--- QUESTIONS TO ANSWER ---
**a)** In the essay on the U.S. healthcare system, write out the stretch from "Problem 1: The" through "a problem… initially.".
**b)** Write what comes next in the essay on the U.S. healthcare system, picking up after its last sentence.

--- EXCERPT TO READ ---
━━━━━━━━━━

A Diseased System

Think about your last doctor’s appointment. Why were you there? How was your wait time? What about the office staff? Friendly? Abrupt? Neutral? Do you remember the amount of face-to-face time with your provider? Did the visit end on a good note? Did you leave feeling comfortable with the outcome? Or, scratching your head with confusion? Final question: If a loved one asked you to summarize your visit, could you do it confidently?

The questions are a backdrop to my proposition that the healthcare delivery system in the United States is badly damaged. And as a result, the most essential components of this system (patients and providers) are suffering.

The practice of medicine is becoming less of an art and more of a business. As medical technology advanced and pharmaceutical companies produced more sophisticated drugs, medicine became more expensive to practice. Somebody has to pay for it. So corporations with deeper pockets than doctors and hospitals swooped in to bankroll the rising cost of health care. “What’s the problem with that?”, you ask. Well… that’s where the problem begins.

Problem 1: The goal of the corporation is to make money. Big surprise, right? That goal, in and of itself, is not the problem. The issue at hand is that the “powers that be” in the corporation (usually not medically trained individuals) have worked their way into the doctor-patient relationship. The most basic and common example is a company has purchased a doctor’s office. The company’s accountant looks at the doctor’s books and gives the numbers to the company’s CEO, CFO, COO, etc. They meet and decide how to increase the doctor’s (read their own) bottom line. They make a few good suggestions and a few not-so-good suggestions, like having the doctor see more patients. Again, on the surface, not a problem… initially.

What happens eventually is that the doctor is getting doubly and triply booked and can’t spend enough time with each patient, leaving both the doctor and the patients frustrated.

━━━━━━━━━━

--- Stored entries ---
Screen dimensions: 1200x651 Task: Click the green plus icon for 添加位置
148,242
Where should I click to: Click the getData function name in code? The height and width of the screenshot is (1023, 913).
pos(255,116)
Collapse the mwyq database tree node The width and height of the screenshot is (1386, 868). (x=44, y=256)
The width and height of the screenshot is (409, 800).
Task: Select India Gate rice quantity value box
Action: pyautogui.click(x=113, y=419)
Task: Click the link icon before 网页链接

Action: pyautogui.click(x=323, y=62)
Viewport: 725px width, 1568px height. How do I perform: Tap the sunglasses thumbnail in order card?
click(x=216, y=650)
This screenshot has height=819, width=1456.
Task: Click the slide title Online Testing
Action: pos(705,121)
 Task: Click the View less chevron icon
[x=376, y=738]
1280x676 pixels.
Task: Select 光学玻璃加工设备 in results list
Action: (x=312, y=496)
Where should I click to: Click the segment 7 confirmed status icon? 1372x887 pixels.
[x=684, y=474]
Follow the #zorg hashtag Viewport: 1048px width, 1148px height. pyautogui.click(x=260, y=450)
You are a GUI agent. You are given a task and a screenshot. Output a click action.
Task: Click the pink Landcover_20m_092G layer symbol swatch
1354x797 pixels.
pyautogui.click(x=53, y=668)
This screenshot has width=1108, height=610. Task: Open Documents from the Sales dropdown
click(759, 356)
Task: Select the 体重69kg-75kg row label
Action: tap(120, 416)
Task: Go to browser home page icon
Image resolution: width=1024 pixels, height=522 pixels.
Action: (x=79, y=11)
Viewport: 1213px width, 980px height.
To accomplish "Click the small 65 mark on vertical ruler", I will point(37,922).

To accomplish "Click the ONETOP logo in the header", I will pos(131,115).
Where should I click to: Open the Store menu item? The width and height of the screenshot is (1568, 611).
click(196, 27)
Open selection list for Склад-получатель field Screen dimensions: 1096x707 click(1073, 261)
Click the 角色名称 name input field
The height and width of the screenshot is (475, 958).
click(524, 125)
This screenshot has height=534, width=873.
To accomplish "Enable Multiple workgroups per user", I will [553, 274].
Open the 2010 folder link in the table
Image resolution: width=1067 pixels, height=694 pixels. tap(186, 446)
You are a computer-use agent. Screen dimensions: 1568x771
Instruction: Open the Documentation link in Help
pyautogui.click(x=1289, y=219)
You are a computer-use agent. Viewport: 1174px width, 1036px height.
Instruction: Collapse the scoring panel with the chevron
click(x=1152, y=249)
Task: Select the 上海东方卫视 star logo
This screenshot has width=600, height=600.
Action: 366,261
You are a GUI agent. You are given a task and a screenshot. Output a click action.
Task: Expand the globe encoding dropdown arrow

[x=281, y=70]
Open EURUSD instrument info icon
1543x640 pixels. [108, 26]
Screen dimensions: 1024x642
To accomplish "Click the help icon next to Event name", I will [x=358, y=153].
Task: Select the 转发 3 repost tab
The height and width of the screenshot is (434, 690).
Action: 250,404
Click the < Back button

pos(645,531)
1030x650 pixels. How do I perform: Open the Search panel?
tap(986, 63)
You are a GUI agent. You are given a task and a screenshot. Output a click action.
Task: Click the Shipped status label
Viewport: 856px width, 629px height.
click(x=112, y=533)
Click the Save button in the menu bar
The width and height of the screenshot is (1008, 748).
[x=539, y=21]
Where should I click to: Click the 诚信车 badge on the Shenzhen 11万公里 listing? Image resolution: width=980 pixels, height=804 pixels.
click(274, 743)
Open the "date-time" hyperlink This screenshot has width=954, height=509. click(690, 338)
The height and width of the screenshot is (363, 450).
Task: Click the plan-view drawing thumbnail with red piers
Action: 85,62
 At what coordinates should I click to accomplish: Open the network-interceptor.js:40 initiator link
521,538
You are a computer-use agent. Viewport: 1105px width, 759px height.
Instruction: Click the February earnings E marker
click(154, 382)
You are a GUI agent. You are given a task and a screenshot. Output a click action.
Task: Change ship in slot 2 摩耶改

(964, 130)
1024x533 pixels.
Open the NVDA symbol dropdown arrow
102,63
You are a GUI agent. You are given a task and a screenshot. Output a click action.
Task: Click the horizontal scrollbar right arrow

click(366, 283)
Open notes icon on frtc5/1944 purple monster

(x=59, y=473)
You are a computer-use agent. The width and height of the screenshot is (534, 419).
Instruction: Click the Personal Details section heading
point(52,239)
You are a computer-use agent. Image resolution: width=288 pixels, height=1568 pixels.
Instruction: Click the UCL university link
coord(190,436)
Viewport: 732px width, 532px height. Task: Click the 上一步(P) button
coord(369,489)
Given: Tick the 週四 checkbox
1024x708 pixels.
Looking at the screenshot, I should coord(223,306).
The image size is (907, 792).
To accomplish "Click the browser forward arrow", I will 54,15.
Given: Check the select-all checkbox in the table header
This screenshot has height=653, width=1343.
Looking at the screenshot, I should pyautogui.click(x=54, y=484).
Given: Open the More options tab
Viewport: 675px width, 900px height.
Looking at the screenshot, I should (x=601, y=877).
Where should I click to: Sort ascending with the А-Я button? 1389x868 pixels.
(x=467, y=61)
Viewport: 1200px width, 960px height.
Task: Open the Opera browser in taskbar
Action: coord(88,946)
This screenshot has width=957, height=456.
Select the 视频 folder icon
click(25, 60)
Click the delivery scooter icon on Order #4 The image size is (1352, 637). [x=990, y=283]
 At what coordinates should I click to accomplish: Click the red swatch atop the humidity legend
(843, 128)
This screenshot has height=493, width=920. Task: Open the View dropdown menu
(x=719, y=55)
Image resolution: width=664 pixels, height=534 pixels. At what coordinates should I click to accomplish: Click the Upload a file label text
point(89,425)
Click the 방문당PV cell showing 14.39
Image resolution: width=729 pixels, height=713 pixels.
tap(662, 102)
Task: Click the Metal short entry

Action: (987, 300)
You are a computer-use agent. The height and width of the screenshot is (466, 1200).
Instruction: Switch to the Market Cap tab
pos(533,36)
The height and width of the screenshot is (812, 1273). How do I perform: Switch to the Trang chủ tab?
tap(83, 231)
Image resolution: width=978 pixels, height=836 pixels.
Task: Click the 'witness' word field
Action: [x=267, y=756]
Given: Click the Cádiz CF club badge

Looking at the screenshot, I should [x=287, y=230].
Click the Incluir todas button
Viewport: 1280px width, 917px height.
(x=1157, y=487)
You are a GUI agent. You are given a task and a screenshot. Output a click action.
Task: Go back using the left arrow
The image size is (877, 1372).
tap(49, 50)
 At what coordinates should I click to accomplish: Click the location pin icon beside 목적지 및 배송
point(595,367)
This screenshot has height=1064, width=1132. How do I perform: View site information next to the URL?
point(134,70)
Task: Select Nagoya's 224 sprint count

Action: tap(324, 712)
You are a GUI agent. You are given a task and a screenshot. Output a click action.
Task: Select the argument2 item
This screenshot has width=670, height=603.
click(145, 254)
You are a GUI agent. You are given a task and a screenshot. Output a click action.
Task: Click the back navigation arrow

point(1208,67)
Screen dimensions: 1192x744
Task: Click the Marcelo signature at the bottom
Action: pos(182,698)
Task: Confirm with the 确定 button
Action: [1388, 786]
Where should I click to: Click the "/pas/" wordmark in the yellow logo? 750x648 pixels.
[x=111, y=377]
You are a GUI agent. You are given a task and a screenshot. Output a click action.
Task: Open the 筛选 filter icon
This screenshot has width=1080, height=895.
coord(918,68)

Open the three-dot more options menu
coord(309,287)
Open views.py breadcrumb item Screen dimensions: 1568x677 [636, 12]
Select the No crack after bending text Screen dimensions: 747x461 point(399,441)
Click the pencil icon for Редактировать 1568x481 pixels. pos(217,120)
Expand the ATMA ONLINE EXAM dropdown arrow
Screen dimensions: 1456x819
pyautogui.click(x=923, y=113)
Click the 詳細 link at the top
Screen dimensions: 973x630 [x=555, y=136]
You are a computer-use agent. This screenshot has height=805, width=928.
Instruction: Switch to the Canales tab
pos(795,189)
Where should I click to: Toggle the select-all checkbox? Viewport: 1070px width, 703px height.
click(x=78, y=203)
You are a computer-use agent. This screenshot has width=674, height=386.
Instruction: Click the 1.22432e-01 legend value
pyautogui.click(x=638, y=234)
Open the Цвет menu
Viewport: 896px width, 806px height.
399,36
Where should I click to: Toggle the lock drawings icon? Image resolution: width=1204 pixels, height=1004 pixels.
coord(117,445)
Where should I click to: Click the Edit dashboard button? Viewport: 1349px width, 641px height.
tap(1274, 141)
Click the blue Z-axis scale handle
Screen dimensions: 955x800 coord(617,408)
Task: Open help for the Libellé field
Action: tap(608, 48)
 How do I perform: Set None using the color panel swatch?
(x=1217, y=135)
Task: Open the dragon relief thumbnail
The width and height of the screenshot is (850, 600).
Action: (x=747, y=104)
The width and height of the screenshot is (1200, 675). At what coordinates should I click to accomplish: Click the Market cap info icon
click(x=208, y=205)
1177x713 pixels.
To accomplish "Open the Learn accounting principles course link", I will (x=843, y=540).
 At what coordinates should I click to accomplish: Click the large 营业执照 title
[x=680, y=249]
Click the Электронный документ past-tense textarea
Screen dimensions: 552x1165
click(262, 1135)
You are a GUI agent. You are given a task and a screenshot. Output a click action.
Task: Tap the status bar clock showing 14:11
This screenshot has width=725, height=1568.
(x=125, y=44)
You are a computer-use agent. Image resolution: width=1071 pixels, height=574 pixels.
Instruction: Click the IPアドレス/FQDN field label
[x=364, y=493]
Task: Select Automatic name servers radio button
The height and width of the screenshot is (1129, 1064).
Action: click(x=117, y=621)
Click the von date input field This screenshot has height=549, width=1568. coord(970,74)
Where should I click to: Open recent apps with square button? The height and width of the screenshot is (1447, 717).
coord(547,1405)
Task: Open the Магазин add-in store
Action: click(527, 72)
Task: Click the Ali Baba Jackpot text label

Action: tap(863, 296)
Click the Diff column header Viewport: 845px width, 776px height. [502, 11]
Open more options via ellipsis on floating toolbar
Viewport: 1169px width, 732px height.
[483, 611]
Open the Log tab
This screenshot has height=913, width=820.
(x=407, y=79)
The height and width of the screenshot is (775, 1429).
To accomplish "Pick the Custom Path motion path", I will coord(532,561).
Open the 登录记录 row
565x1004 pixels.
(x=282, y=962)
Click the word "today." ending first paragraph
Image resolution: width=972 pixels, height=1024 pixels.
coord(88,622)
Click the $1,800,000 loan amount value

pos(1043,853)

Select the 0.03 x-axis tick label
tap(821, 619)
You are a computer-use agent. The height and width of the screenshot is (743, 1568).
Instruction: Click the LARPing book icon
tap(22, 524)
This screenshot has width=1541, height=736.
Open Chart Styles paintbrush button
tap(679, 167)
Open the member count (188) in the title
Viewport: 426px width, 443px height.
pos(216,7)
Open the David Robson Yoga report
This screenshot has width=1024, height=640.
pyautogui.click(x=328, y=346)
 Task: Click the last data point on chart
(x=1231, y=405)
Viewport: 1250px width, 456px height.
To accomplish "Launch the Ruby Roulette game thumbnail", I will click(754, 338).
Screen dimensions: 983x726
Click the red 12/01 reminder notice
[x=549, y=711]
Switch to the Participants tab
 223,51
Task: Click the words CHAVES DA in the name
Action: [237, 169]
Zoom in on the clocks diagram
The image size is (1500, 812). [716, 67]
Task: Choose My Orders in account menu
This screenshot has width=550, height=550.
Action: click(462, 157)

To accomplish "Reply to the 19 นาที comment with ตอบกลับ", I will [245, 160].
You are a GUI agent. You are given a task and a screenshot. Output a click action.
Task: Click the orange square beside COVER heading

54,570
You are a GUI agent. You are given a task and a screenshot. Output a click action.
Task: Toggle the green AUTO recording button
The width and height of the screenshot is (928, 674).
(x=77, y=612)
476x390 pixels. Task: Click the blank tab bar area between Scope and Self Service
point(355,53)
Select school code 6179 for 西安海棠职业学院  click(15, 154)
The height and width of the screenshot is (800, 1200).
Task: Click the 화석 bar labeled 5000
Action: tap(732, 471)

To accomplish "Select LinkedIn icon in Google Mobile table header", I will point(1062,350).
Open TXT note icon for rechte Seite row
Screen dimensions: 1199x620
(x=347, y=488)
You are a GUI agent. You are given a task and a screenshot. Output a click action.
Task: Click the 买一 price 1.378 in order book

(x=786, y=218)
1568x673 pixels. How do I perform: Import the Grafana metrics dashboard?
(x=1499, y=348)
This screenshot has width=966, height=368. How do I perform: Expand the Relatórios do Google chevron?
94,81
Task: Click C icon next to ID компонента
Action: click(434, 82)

━━━━━━━━━━

--- ANSWERS FOR EACH ITEM ---
**a)**
Problem 1: The goal of the corporation is to make money. Big surprise, right? That goal, in and of itself, is not the problem. The issue at hand is that the “powers that be” in the corporation (usually not medically trained individuals) have worked their way into the doctor-patient relationship. The most basic and common example is a company has purchased a doctor’s office. The company’s accountant looks at the doctor’s books and gives the numbers to the company’s CEO, CFO, COO, etc. They meet and decide how to increase the doctor’s (read their own) bottom line. They make a few good suggestions and a few not-so-good suggestions, like having the doctor see more patients. Again, on the surface, not a problem… initially.

**b)**
Problem 2: Now that the corporations have been successful in helping the doctor to thrive financially, other folks want a piece of the pie too. Let’s see what the pharmaceutical and electronic medical record and laboratory and compliance companies can do to “help” (i.e., take over). The assumed bonus is that the insurance companies help both the doctor and the patient, right? Please don’t misunderstand. Overall, I do value the roles these entities play in “health care” (which I put in quotations because I really think it should be referred to as “sick care” but that’s a topic for later). But the common denominator is MONEY. Everyone wants to make some money out of the essence of medicine: patient care.

My request is simple: I want to have a relationship with my patient. That takes time and familiarity. I don’t want the insurance company, the CEO, the EMR, or anyone telling me how much time I can spend with my patient. The hoop-jumping that is required these days is ridiculous. And patients have no idea what we have to do. They only end up feeling rushed out of the room, and left out. I can only speak for myself when I say that I did not go into medicine for this. Until providers and patients make some noise and claim the care they deserve, I fear that nothing will change.